## Exercise objective
A stretch of the entries below is to be set down exactly, running from the line with "Given: Click the 6856.90 horizontal level tag" through the line with "Viewport: 545px width, 258px height.", both included, and no other line.
• • • • •
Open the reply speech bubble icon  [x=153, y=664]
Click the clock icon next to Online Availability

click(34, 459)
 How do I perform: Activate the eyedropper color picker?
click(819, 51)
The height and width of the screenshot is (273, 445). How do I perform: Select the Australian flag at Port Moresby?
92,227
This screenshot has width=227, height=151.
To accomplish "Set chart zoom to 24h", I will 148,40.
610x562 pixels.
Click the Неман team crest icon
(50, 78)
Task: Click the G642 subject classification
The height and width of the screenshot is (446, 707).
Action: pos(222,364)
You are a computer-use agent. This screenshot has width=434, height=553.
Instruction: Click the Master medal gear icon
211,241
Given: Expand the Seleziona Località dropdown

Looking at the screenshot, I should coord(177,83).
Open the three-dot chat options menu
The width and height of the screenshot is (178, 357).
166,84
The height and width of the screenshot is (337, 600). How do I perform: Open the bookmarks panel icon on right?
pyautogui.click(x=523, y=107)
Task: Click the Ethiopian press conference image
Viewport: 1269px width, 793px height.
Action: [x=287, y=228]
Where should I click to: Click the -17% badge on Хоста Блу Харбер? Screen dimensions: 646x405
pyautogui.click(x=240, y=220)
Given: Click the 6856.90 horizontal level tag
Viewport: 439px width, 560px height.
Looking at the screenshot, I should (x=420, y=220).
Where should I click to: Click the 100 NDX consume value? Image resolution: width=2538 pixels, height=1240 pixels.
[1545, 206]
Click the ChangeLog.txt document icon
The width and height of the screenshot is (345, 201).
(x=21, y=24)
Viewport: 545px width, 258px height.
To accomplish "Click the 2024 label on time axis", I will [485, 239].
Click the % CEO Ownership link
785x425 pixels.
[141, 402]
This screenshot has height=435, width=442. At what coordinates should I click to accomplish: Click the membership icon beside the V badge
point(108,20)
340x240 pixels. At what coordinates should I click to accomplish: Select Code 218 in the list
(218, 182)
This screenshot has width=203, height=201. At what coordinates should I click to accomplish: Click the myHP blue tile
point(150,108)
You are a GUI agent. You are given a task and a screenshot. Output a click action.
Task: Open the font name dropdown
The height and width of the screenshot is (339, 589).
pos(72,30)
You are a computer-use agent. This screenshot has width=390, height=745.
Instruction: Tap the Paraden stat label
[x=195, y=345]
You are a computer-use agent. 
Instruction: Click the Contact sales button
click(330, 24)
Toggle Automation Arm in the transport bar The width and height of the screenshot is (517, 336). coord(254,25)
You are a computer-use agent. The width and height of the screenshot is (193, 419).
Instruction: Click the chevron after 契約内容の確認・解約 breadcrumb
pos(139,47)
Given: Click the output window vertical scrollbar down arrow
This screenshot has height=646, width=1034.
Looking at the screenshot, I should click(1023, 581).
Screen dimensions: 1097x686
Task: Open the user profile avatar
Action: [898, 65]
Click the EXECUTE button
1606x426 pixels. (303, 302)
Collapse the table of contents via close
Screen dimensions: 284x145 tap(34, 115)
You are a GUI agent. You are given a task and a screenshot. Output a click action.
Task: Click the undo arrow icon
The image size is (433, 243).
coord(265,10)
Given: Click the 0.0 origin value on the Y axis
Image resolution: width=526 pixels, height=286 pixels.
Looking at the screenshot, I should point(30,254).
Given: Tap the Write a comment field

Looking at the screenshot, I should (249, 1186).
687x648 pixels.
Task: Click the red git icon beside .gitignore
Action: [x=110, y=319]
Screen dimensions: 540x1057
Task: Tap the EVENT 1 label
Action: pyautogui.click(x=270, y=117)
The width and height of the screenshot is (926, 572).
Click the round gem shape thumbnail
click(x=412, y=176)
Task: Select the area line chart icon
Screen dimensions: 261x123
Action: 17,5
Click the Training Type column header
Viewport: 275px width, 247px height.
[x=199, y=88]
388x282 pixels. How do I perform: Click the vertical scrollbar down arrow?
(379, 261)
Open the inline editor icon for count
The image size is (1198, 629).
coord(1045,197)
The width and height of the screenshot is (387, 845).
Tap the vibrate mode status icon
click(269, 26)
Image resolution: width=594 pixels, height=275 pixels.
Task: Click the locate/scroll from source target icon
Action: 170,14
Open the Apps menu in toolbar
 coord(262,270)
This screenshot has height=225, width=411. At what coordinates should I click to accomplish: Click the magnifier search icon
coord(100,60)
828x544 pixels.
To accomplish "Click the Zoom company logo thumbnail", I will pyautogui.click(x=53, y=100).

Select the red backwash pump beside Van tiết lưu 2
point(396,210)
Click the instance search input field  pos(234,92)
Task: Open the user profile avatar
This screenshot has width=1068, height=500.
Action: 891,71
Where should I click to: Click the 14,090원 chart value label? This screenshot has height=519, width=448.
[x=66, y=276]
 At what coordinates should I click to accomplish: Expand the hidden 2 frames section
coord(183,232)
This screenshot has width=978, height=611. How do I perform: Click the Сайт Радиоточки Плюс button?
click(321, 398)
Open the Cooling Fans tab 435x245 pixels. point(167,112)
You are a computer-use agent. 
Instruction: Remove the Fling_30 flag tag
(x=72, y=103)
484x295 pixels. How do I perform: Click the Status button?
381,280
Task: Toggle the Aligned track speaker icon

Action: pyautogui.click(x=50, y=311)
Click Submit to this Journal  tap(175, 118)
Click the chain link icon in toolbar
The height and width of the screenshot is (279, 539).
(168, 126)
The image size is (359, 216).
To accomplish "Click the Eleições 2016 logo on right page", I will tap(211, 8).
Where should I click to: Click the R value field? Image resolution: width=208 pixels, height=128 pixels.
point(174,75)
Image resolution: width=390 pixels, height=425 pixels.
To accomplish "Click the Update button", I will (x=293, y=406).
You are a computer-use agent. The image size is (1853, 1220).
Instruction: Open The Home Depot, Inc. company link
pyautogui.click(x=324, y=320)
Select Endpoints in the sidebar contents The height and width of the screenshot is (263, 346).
• • • • •
## Response area
Given: Click the 6856.90 horizontal level tag
Viewport: 439px width, 560px height.
Looking at the screenshot, I should (x=420, y=220).
Where should I click to: Click the 100 NDX consume value? Image resolution: width=2538 pixels, height=1240 pixels.
[1545, 206]
Click the ChangeLog.txt document icon
The width and height of the screenshot is (345, 201).
(x=21, y=24)
Viewport: 545px width, 258px height.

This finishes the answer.